Whether its images of Cupid’s arrow or talk of chemistry, most people expect to know quickly, if not instantaneously, when they’ve fallen in love.  The talk of chemistry is interesting, because part of what’s involved is literally just that – neurochemistry, in this case.  Research shows that when you’re smitten with someone, you experience an amphetamine-like soup of hormones and neurotransmitters.  The two most involved are dopamine and phenylethylalamine, or PEA.  We find ourselves focused on the other, almost obsessed.  We’re infatuated, and it feels good.

It is important to understand that this isn’t the same thing as love.  You may be experiencing what is sometimes called limerence.  It’s a little euphoric.  It can also be transitory.  And it could be an oxytocin high.  Sometimes called the cuddle chemical, oxytocin causes us to feel more attached after physical intimacy.  It can also make us stupid, because sometimes the person we’re attached to is not an appropriate choice.  Women seem to be particularly prone to oxytocin intoxication.

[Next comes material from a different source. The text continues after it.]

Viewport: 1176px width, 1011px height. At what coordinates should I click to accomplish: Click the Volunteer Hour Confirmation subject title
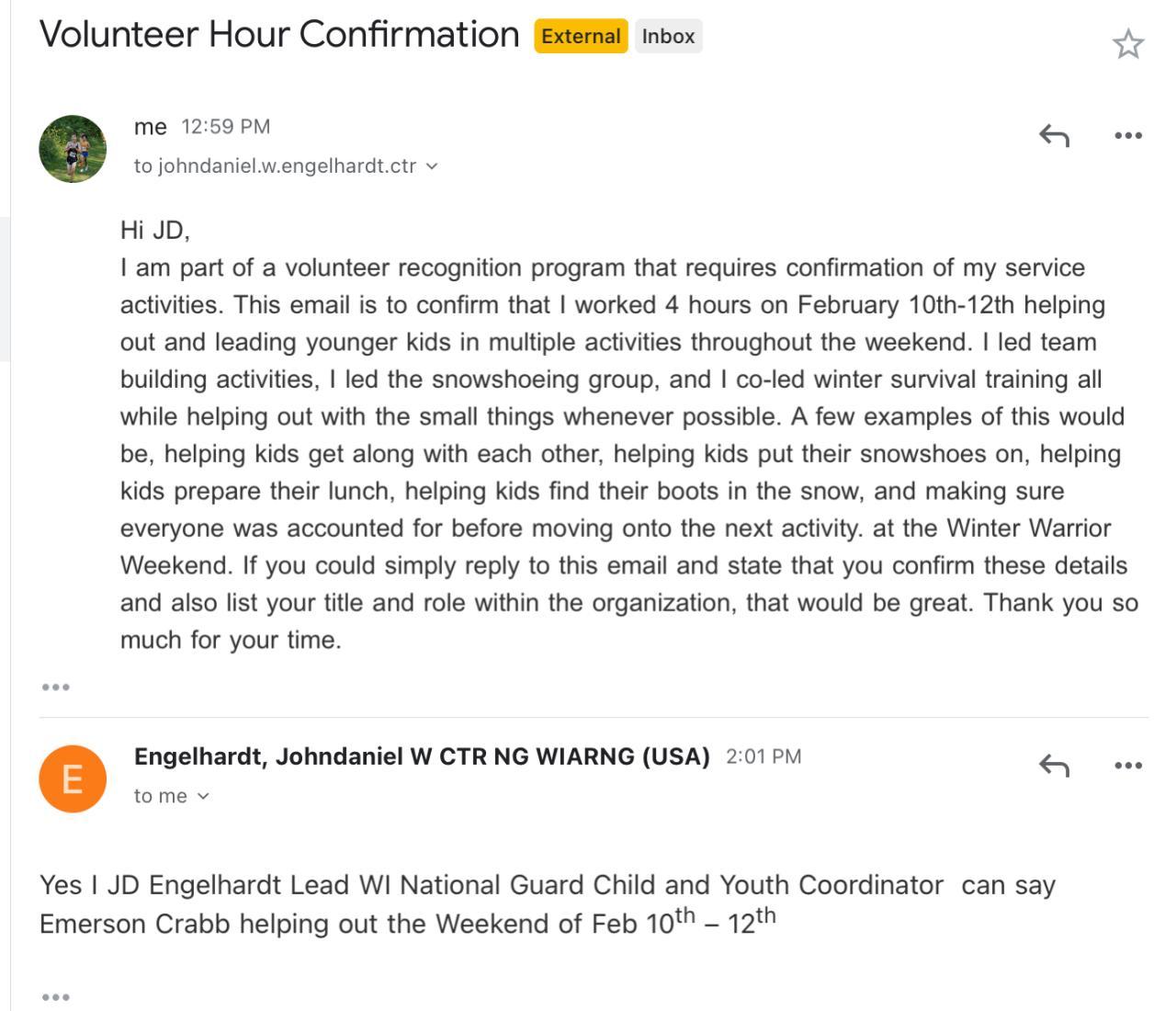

So how do you know if its love?  Here are a few clues:

  • You find yourself loving the time you spend together.  You’d rather be with this person than just about anyone else, and you may annoy your friends by spending your time away from your guy/gal talking about your guy/gal.
  • You feel warmth and affection for your crush and find you can’t help expressing it – verbally, physically and in other ways.
  • You enjoy the other person’s personality and the way it expresses itself – including in odd or quirky little ways.
  • You feel better – more secure, more stable – in the other person’s presence than you did when you were by yourself.
  • The other person becomes a priority for you – not to the exclusion of your own needs and wants, but you find that you are influenced by the other’s needs.  You want to make him or her happy.
  • You find yourself thinking and dreaming about plans for life down the road together.

Understanding love can be confusing – all the more so because you and your significant other may not get there at the precisely the same moment.  Feelings can get a little bruised if one person is more enthusiastic and into the relationship than the other is, perhaps because the two of you carry different baggage into the relationship.  So remember the advice The Supremes gave many years ago:  “You can’t hurry love, no you just have to wait.”  When it comes to true love, patience is indeed a virtue.